::: TEXT EXCERPT :::

TWiStErRob / net.twisterrob.inventory

Magic Home Inventory https://play.google.com/store/apps/details?id=net.twisterrob.inventory
https://www.twisterrob.net/project/inventory/
20 stars 1 forks source link

International search #170

Open TWiStErRob opened 4 years ago

TWiStErRob commented 4 years ago

Cyrillic characters are not searchable because they're probably tokenized wrong by FTS.

The "unicode61" tokenizer is available beginning with SQLite version 3.7.13 (2012-06-11). -- https://www.sqlite.org/fts3.html#tokenizer

And has become the default in Android 5.0 (API 21) SQLite 3.8.6:

The unicode61 tokenizer is now included in FTS4 by default. -- https://www.sqlite.org/releaselog/3_8_6.html

According to https://stackoverflow.com/a/4377116/253468

SQLite 3.8.6: 21-5.0-Lollipop SQLite 3.7.11: 19-4.4-KitKat

Not working:

TWiStErRob commented 4 years ago

Search can't seem to find words with lithuanian letters, like š, č and others. I'm guessing it's the same with all non-latin letters. -- https://mail.google.com/mail/u/0/#inbox/FMfcgxvzLDrxJNnThJwBqKTBjnmPVVKk

TWiStErRob commented 4 years ago

No russian search, but not a problem for me. -- ~https://play.google.com/apps/publish/?account=7995455198986011414#ReviewDetailsPlace:p=net.twisterrob.inventory&reviewid=gp:AOqpTOH7m8Z6aykf4DWNSBXq3UMxTrUFFnjnlTAK5PpHuSkjZZXtdSxGcYCidZ8LwKajmUHp1uWTzD1qTI7Z~ -- https://play.google.com/console/u/0/developers/7995455198986011414/app/4974852622245161228/user-feedback/review-details?reviewId=faf7bd15-8f8a-4411-b3de-07d75337177b&corpus=PUBLIC_REVIEWS

TWiStErRob commented 4 years ago

Very poor search. -- ~https://play.google.com/apps/publish?account=7995455198986011414#ReviewDetailsPlace:p=net.twisterrob.inventory&reviewid=gp:AOqpTOF3WefYqI2eT9CLmGG6nIb3HK27wUuHC2aO-ZUWYdLrRGZzutY5hPvpergQPzwt0Jy0an4JuMX-dw2V~ -- https://play.google.com/console/u/0/developers/7995455198986011414/app/4974852622245161228/user-feedback/review-details?reviewId=49bfe869-37e5-4aa3-aa55-d2253a57a4e1&corpus=PUBLIC_REVIEWS

Probably Cyrillic based on device language and user's name.

razumeiko commented 1 year ago

Hi @TWiStErRob . Thanks for the app, it's really great! Just curious, are you planning to fix cyrillic search soon? Or it's not in near feature plans? This is really critical that you are unable to search in Cyrillic . Thanks!

TWiStErRob commented 1 year ago

@razumeiko I have prepared for this change for many months now, getting closer.

I'm sorry to say, but I'm disabling distribution in Cyrillic script countries until this is fixed. Because I'm getting too many bad reviews for a feature that's listed explicitly as not available in the Play Store description. Existing installs will stay. Sideloading from e.g. apkpure is still possible.

:::

- [GIVEN INSTRUCTION 1]: According to the issue thread, beginning with which SQLite version is the "unicode61" tokenizer available?
- [GIVEN INSTRUCTION 2]: Decide whether each statement agrees with the issue thread, answering yes or no and quoting the words that settle it: (a) A user reported that search could not find words with Lithuanian letters. (b) Existing installs in Cyrillic script countries will be removed. (c) The unicode61 tokenizer became the default in FTS4 with SQLite 3.8.6.
- [GIVEN INSTRUCTION 3]: Reproduce the part of the issue thread between "Hi @TWiStErRob ." and "is still possible.", inclusive.
The records that come after the issue thread are not needed for any of this work.

::: DATASET ENTRIES :::

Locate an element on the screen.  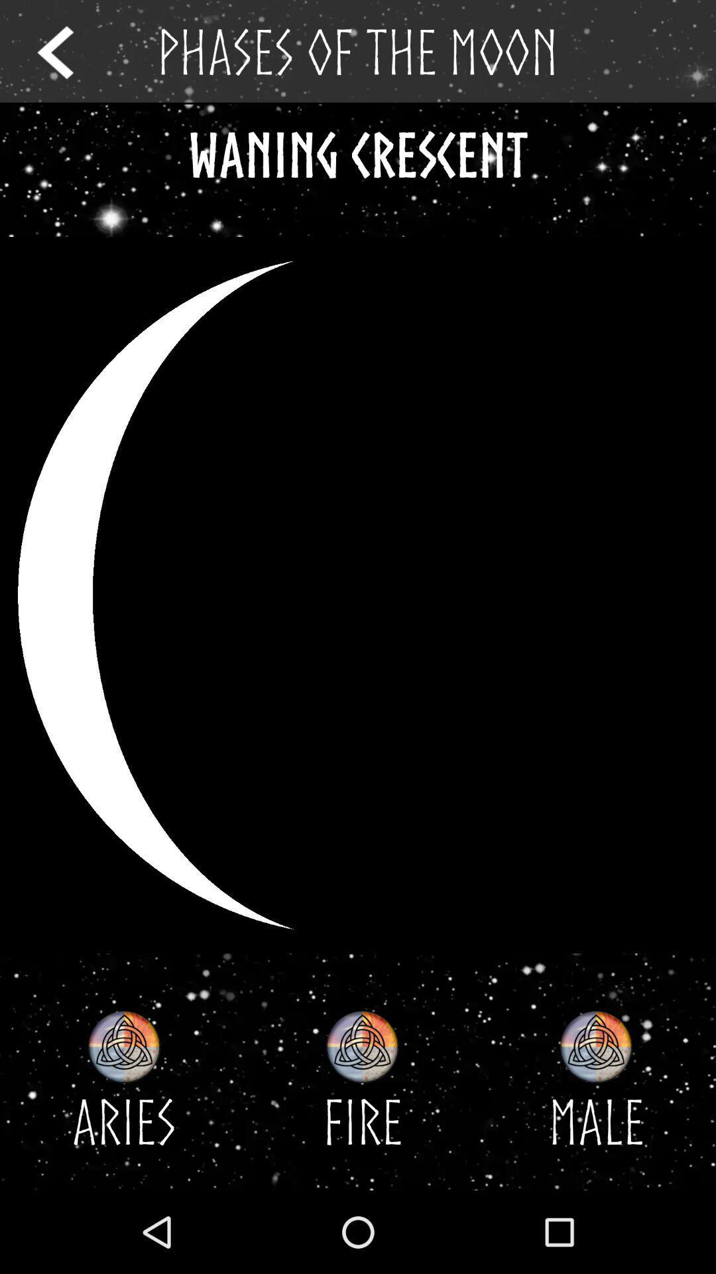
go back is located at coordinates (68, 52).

:::
::: DATASET ENTRIES :::

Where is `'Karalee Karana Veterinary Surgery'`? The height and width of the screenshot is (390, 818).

:::
::: DATASET ENTRIES :::

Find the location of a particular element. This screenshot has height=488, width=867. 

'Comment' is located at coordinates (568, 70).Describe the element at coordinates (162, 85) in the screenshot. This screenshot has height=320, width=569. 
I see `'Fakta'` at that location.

:::

- [COMPLETE RESPONSE 1]: SQLite version 3.7.13 (2012-06-11).

- [COMPLETE RESPONSE 2]:
(a) Yes: "Search can't seem to find words with lithuanian letters, like š, č and others."
(b) No: "Existing installs will stay."
(c) Yes: "The unicode61 tokenizer is now included in FTS4 by default."

- [COMPLETE RESPONSE 3]:
Hi @TWiStErRob . Thanks for the app, it's really great! Just curious, are you planning to fix cyrillic search soon? Or it's not in near feature plans? This is really critical that you are unable to search in Cyrillic . Thanks!

TWiStErRob commented 1 year ago

@razumeiko I have prepared for this change for many months now, getting closer.

I'm sorry to say, but I'm disabling distribution in Cyrillic script countries until this is fixed. Because I'm getting too many bad reviews for a feature that's listed explicitly as not available in the Play Store description. Existing installs will stay. Sideloading from e.g. apkpure is still possible.